▶ **DIRECTIONS**: Return the following items line for line, with no changes.

Extracted records:
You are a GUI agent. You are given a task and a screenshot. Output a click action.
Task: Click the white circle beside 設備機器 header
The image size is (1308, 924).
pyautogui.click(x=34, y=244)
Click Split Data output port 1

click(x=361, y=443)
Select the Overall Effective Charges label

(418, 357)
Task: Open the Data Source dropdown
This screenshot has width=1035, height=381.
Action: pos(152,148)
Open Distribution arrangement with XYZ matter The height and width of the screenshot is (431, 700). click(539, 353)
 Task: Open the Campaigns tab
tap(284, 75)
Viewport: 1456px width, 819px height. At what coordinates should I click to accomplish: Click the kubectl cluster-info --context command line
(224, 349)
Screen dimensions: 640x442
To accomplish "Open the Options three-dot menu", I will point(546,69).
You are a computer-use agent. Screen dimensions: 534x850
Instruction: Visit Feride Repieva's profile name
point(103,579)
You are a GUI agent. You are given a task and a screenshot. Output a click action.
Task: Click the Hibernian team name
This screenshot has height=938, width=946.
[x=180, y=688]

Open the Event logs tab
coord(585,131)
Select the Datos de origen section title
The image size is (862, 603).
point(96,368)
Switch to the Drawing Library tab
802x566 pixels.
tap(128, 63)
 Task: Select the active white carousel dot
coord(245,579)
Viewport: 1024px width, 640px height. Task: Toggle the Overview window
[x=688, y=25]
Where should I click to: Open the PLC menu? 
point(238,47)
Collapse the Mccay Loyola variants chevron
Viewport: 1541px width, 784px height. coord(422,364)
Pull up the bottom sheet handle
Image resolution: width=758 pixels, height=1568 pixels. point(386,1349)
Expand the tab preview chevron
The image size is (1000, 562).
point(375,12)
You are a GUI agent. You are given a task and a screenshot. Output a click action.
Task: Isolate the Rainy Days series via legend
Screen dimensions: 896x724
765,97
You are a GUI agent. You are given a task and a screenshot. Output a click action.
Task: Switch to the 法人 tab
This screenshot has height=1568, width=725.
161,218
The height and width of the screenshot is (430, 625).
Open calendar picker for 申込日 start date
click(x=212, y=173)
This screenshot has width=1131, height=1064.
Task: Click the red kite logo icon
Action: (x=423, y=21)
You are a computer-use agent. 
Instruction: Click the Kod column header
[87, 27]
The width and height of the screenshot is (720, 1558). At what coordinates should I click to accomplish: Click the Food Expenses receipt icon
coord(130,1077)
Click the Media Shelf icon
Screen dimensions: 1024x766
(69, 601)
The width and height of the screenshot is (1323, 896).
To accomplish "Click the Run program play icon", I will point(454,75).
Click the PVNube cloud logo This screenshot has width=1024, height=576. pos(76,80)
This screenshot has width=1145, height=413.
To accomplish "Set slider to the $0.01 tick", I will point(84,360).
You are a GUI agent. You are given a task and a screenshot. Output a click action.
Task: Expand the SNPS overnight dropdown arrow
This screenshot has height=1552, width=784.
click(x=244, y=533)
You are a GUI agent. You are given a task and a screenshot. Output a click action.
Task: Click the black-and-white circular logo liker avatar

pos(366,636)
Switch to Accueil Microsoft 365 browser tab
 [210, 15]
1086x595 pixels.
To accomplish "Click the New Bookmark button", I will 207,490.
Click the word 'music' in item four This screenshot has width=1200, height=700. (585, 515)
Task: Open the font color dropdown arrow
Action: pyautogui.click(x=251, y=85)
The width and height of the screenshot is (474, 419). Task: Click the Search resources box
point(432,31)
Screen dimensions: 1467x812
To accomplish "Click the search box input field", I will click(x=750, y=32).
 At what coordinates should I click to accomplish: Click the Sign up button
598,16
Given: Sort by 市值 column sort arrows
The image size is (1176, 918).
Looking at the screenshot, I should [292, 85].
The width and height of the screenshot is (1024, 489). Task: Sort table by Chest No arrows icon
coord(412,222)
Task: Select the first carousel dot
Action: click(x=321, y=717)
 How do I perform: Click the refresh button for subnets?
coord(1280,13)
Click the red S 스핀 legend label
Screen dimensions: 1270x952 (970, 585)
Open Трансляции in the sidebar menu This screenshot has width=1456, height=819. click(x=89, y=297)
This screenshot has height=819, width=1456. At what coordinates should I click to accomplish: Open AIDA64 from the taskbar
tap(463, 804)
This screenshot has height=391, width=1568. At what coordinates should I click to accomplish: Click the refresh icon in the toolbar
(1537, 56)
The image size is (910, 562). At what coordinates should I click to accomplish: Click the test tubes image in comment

▶ **EXERCISE RESULT**:
You are a GUI agent. You are given a task and a screenshot. Output a click action.
Task: Click the white circle beside 設備機器 header
The image size is (1308, 924).
pyautogui.click(x=34, y=244)
Click Split Data output port 1

click(x=361, y=443)
Select the Overall Effective Charges label

(418, 357)
Task: Open the Data Source dropdown
This screenshot has width=1035, height=381.
Action: pos(152,148)
Open Distribution arrangement with XYZ matter The height and width of the screenshot is (431, 700). click(539, 353)
 Task: Open the Campaigns tab
tap(284, 75)
Viewport: 1456px width, 819px height. At what coordinates should I click to accomplish: Click the kubectl cluster-info --context command line
(224, 349)
Screen dimensions: 640x442
To accomplish "Open the Options three-dot menu", I will point(546,69).
You are a computer-use agent. Screen dimensions: 534x850
Instruction: Visit Feride Repieva's profile name
point(103,579)
You are a GUI agent. You are given a task and a screenshot. Output a click action.
Task: Click the Hibernian team name
This screenshot has height=938, width=946.
[x=180, y=688]

Open the Event logs tab
coord(585,131)
Select the Datos de origen section title
The image size is (862, 603).
point(96,368)
Switch to the Drawing Library tab
802x566 pixels.
tap(128, 63)
 Task: Select the active white carousel dot
coord(245,579)
Viewport: 1024px width, 640px height. Task: Toggle the Overview window
[x=688, y=25]
Where should I click to: Open the PLC menu? 
point(238,47)
Collapse the Mccay Loyola variants chevron
Viewport: 1541px width, 784px height. coord(422,364)
Pull up the bottom sheet handle
Image resolution: width=758 pixels, height=1568 pixels. point(386,1349)
Expand the tab preview chevron
The image size is (1000, 562).
point(375,12)
You are a GUI agent. You are given a task and a screenshot. Output a click action.
Task: Isolate the Rainy Days series via legend
Screen dimensions: 896x724
765,97
You are a GUI agent. You are given a task and a screenshot. Output a click action.
Task: Switch to the 法人 tab
This screenshot has height=1568, width=725.
161,218
The height and width of the screenshot is (430, 625).
Open calendar picker for 申込日 start date
click(x=212, y=173)
This screenshot has width=1131, height=1064.
Task: Click the red kite logo icon
Action: (x=423, y=21)
You are a computer-use agent. 
Instruction: Click the Kod column header
[87, 27]
The width and height of the screenshot is (720, 1558). At what coordinates should I click to accomplish: Click the Food Expenses receipt icon
coord(130,1077)
Click the Media Shelf icon
Screen dimensions: 1024x766
(69, 601)
The width and height of the screenshot is (1323, 896).
To accomplish "Click the Run program play icon", I will point(454,75).
Click the PVNube cloud logo This screenshot has width=1024, height=576. pos(76,80)
This screenshot has width=1145, height=413.
To accomplish "Set slider to the $0.01 tick", I will point(84,360).
You are a GUI agent. You are given a task and a screenshot. Output a click action.
Task: Expand the SNPS overnight dropdown arrow
This screenshot has height=1552, width=784.
click(x=244, y=533)
You are a GUI agent. You are given a task and a screenshot. Output a click action.
Task: Click the black-and-white circular logo liker avatar

pos(366,636)
Switch to Accueil Microsoft 365 browser tab
 [210, 15]
1086x595 pixels.
To accomplish "Click the New Bookmark button", I will 207,490.
Click the word 'music' in item four This screenshot has width=1200, height=700. (585, 515)
Task: Open the font color dropdown arrow
Action: pyautogui.click(x=251, y=85)
The width and height of the screenshot is (474, 419). Task: Click the Search resources box
point(432,31)
Screen dimensions: 1467x812
To accomplish "Click the search box input field", I will click(x=750, y=32).
 At what coordinates should I click to accomplish: Click the Sign up button
598,16
Given: Sort by 市值 column sort arrows
The image size is (1176, 918).
Looking at the screenshot, I should [292, 85].
The width and height of the screenshot is (1024, 489). Task: Sort table by Chest No arrows icon
coord(412,222)
Task: Select the first carousel dot
Action: click(x=321, y=717)
 How do I perform: Click the refresh button for subnets?
coord(1280,13)
Click the red S 스핀 legend label
Screen dimensions: 1270x952 (970, 585)
Open Трансляции in the sidebar menu This screenshot has width=1456, height=819. click(x=89, y=297)
This screenshot has height=819, width=1456. At what coordinates should I click to accomplish: Open AIDA64 from the taskbar
tap(463, 804)
This screenshot has height=391, width=1568. At what coordinates should I click to accomplish: Click the refresh icon in the toolbar
(1537, 56)
The image size is (910, 562). At what coordinates should I click to accomplish: Click the test tubes image in comment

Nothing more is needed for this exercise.